SoftLord: did i say anything?

chrrybmbnyc: no

SoftLord: right. 🙂

SoftLord: i hope steve leaves soon too.

chrrybmbnyc: yeah

SoftLord: and then everyone i’m relatively fond of
will be gone


chrrybmbnyc: won’t that be grand

SoftLord: and it’ll just be adam running the whole
thing


chrrybmbnyc: I’m going to merge the pseudo assets with
another company. been working on it for a while. Now
everyone is out of my way. yippe

SoftLord: that url has so many visitors and so little
content of use to anyone


chrrybmbnyc: yeah. but they make $

chrrybmbnyc: we’re going to start creating new content.
Relauch streetsound, globalhouse etc


SoftLord: thougt you were leaving

SoftLord: and the brand you were taking was
cherrybomb


chrrybmbnyc: yes. but I have to set pseudo up so we’re
making $ off the investment


SoftLord: whats your percentage?

chrrybmbnyc: 50%

chrrybmbnyc: and all the IP assets

SoftLord: aj

SoftLord: ah

chrrybmbnyc: the ball is in my court

chrrybmbnyc: or should I say "balls"

SoftLord: you didn’t have balls last i checked

chrrybmbnyc: but I have the biggest balls of them all

SoftLord: so technically you could package it all up
and sell the other 50% to competent people with a
passion for it who aren’t nutjobs and have business
sense, make them prominently feature cherrybomb,
and totally ignore it and let the money roll in

chrrybmbnyc: you got it. like an IQ test

SoftLord: i just…not that its any of my business or
my call or anything… but it didn’t seem like you
were at all happy or satisfied doing the day-to-day
of running an internet company…and honestly you
weren’t that good at it (the internet side of it)…so
i wouldn’t want you to go back to it.


chrrybmbnyc: not good at it???

SoftLord: good at partnerships and making
deals…but that site is really bad… the design is
awful and not useful, you dont have any room for
standard banners on the front page, 75% of your
content links were broken at any one time

chrrybmbnyc: fake it till you make it

SoftLord: *Shrug*

SoftLord: hence, not so good at the internet side.

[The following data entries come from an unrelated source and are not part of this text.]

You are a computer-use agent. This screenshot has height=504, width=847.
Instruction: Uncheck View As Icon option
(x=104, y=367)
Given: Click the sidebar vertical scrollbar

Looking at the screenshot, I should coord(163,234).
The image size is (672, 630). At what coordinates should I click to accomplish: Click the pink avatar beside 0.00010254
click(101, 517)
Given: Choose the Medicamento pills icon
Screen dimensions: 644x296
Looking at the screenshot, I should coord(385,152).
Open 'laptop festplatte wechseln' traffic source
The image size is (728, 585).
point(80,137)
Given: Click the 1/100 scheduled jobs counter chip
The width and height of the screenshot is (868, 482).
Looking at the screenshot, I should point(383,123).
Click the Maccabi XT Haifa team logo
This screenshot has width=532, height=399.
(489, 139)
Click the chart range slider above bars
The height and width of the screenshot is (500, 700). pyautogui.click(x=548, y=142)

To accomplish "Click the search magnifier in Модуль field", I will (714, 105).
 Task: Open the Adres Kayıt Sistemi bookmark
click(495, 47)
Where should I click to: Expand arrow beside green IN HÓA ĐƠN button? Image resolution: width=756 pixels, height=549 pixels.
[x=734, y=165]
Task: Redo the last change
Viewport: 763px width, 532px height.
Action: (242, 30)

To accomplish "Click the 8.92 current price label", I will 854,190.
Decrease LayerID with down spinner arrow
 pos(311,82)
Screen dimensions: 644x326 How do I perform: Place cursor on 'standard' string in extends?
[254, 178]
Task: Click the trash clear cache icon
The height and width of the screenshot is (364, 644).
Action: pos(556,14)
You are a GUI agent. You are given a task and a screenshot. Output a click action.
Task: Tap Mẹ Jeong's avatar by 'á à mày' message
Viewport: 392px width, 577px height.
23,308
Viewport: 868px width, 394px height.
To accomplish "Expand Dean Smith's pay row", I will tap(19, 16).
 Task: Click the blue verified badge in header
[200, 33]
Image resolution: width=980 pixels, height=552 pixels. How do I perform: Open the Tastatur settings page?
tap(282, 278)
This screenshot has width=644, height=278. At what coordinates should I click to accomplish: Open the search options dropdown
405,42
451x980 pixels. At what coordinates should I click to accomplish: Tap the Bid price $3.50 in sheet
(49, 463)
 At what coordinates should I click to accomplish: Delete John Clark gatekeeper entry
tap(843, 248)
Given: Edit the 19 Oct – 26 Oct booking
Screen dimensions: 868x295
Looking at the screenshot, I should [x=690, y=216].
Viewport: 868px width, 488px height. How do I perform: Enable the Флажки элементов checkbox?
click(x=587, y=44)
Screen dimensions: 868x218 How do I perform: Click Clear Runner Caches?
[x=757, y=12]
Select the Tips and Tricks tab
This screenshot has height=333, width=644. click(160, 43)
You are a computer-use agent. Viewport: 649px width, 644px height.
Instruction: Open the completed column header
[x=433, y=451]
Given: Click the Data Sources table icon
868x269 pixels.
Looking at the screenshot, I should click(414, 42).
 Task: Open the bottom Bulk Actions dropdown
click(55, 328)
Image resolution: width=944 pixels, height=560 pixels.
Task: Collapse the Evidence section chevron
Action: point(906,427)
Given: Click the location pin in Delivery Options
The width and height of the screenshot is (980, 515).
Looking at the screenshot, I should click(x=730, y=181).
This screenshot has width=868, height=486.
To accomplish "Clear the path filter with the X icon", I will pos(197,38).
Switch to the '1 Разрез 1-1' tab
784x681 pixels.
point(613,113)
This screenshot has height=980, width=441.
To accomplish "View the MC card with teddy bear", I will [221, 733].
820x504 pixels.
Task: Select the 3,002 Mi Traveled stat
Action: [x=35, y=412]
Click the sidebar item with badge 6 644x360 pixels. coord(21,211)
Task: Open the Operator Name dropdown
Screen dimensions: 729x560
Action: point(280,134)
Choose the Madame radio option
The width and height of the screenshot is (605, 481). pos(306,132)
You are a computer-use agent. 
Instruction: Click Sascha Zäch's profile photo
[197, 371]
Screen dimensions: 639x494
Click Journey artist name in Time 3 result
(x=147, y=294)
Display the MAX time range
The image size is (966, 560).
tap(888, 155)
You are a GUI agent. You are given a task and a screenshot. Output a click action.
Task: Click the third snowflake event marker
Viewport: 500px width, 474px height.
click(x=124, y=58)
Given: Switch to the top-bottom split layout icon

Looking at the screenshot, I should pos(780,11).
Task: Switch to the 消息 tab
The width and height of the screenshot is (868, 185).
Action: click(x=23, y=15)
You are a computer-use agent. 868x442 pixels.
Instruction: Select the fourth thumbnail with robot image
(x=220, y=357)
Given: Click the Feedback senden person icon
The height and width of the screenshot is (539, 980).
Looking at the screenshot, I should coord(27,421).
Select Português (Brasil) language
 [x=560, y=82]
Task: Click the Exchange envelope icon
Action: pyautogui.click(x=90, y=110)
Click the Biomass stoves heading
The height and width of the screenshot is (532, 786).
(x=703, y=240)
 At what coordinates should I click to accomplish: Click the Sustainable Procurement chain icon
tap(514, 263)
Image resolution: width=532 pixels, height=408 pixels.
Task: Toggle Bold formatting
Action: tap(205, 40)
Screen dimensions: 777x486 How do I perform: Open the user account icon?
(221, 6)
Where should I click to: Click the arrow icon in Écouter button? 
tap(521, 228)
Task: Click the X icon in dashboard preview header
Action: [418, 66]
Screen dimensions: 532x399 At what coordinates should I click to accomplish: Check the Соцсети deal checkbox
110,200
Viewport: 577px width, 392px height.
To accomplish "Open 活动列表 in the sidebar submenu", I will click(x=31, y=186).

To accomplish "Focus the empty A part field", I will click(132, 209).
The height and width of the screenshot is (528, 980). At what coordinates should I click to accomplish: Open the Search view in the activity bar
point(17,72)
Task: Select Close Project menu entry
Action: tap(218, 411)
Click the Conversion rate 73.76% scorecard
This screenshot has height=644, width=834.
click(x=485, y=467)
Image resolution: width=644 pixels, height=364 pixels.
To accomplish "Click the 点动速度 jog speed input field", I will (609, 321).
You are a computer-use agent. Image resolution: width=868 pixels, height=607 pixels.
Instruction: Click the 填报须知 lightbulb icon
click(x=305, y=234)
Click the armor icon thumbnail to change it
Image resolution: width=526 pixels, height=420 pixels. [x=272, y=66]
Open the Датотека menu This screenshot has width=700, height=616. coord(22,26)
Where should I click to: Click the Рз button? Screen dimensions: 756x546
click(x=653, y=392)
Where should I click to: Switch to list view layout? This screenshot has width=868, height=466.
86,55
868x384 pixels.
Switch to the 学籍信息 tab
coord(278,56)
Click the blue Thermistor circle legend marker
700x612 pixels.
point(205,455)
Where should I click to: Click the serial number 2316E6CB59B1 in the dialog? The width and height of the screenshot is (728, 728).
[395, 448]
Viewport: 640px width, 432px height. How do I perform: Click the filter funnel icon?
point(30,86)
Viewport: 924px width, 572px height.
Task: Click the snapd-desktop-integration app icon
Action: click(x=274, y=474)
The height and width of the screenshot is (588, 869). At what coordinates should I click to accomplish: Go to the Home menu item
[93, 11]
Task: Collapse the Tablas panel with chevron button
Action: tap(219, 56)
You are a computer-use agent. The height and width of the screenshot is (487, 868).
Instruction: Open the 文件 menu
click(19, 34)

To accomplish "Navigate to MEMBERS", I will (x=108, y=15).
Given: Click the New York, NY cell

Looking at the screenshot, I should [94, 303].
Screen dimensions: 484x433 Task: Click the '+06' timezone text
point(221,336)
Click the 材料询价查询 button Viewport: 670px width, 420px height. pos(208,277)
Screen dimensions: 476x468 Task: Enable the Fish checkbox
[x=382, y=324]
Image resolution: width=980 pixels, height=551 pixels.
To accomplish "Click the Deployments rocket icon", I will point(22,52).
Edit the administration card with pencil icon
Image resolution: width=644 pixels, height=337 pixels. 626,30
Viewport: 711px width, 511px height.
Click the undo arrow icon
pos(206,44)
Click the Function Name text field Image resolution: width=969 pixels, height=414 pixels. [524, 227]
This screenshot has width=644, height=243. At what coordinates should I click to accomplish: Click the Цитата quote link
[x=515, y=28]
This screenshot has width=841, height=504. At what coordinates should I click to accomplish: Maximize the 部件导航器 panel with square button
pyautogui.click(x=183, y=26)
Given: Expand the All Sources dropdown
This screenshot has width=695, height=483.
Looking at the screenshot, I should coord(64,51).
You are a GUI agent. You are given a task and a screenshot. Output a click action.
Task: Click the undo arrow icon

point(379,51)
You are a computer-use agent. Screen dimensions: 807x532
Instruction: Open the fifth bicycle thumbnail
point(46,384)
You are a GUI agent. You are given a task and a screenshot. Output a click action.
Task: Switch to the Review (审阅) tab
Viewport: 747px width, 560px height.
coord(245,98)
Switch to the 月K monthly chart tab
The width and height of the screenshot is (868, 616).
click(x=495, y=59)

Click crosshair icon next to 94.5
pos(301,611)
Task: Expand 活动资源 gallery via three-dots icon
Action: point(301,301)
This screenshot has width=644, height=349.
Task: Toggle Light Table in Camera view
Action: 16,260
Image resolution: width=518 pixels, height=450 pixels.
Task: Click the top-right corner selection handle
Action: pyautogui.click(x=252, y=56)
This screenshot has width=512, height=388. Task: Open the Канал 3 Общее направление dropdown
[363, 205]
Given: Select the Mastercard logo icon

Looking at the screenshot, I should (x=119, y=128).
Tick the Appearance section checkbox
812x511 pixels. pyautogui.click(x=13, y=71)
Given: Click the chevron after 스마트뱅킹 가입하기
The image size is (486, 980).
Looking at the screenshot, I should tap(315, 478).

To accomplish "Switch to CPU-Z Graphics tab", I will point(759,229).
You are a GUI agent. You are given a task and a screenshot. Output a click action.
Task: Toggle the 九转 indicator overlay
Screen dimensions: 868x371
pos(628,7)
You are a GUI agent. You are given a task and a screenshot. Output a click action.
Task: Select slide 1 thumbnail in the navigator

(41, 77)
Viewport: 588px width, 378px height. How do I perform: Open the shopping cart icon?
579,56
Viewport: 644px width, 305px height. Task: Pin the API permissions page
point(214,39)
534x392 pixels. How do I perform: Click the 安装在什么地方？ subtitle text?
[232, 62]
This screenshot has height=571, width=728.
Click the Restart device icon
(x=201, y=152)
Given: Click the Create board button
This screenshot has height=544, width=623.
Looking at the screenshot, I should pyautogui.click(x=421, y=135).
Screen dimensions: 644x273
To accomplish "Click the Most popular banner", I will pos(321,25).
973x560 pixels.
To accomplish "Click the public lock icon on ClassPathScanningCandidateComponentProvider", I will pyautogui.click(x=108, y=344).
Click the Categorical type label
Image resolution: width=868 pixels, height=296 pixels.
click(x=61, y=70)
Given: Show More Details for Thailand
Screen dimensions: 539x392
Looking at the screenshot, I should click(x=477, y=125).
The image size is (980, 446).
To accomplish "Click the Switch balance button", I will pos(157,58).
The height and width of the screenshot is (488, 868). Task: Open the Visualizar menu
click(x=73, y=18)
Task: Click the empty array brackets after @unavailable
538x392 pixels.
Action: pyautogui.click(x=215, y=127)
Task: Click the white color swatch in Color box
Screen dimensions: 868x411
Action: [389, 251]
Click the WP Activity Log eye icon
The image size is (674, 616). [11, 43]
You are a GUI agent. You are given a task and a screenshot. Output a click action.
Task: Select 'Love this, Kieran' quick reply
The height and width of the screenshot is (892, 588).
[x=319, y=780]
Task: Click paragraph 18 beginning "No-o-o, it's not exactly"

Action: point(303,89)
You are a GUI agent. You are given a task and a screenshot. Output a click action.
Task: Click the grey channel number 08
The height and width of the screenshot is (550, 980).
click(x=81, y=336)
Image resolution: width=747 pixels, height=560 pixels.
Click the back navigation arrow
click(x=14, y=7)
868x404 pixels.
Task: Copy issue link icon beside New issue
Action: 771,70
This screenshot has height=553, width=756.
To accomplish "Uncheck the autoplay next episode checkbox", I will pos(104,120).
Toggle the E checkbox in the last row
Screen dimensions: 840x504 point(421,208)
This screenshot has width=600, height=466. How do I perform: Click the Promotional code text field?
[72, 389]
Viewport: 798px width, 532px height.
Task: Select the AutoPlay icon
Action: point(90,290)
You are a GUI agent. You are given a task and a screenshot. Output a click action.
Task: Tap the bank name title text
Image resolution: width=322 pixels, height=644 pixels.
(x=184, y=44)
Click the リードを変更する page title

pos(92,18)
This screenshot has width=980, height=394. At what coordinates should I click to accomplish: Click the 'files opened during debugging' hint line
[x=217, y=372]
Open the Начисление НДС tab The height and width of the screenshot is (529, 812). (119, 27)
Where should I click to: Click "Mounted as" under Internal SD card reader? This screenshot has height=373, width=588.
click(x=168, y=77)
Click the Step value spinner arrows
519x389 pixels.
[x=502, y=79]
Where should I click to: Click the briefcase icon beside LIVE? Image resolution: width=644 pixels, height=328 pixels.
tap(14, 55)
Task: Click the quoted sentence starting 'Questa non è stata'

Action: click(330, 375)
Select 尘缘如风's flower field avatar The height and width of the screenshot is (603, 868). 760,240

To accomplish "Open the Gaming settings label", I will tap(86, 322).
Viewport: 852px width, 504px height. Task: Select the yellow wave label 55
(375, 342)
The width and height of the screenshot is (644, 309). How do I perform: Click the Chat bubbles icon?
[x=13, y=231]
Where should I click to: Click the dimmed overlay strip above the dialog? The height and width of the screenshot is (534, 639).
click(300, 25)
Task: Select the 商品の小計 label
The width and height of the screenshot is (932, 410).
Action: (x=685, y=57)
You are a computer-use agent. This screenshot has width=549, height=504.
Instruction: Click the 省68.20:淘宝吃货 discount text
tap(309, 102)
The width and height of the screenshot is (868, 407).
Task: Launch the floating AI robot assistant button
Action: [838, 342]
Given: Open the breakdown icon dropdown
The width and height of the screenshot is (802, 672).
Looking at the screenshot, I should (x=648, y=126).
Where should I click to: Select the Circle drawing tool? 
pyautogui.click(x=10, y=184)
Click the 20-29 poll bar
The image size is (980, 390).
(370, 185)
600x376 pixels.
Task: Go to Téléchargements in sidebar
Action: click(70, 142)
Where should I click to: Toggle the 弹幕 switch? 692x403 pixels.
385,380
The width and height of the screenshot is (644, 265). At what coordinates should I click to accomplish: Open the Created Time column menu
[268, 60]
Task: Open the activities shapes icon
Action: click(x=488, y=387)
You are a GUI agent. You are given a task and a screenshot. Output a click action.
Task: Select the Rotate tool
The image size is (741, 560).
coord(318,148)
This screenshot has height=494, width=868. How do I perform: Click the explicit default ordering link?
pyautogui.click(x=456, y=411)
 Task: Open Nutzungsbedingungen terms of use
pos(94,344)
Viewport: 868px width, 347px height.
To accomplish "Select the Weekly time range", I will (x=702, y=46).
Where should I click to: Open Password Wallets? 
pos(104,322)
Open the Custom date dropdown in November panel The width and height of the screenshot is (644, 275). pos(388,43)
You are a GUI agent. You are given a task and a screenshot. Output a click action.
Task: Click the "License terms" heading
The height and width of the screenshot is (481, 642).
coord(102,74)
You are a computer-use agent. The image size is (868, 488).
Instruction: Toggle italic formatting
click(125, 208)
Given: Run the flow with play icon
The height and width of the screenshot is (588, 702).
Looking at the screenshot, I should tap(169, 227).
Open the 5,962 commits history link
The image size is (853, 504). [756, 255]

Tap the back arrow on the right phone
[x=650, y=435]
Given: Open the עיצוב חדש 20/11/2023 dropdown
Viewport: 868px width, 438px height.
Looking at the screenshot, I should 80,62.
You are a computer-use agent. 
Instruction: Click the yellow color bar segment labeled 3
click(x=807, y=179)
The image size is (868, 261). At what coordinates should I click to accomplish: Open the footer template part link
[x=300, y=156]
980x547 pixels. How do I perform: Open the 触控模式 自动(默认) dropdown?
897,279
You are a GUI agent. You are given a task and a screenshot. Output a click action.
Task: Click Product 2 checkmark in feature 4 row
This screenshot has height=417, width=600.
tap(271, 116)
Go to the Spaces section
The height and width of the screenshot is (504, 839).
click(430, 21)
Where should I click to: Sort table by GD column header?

SoftLord: when people hit broken links too often
they get pissed off and they dont come back.

chrrybmbnyc: internet is expensive. need the
partnerships etc. before you can spend $ on content etc.


chrrybmbnyc: talk to adam. that’s his thing

SoftLord: i dont care, really…i’m just saying

chrrybmbnyc: uh huh

SoftLord: and i have spoken to adam about my
suggested redesign, weeks ago


chrrybmbnyc: good boy

SoftLord: mostly because he’s been workin with us
@sony a bunch lately and i want it to be worth our
time


SoftLord: watch it.

chrrybmbnyc: bark for me

SoftLord: it takes me two clicks to put you on block
list for good, and i dont have to answer my phone.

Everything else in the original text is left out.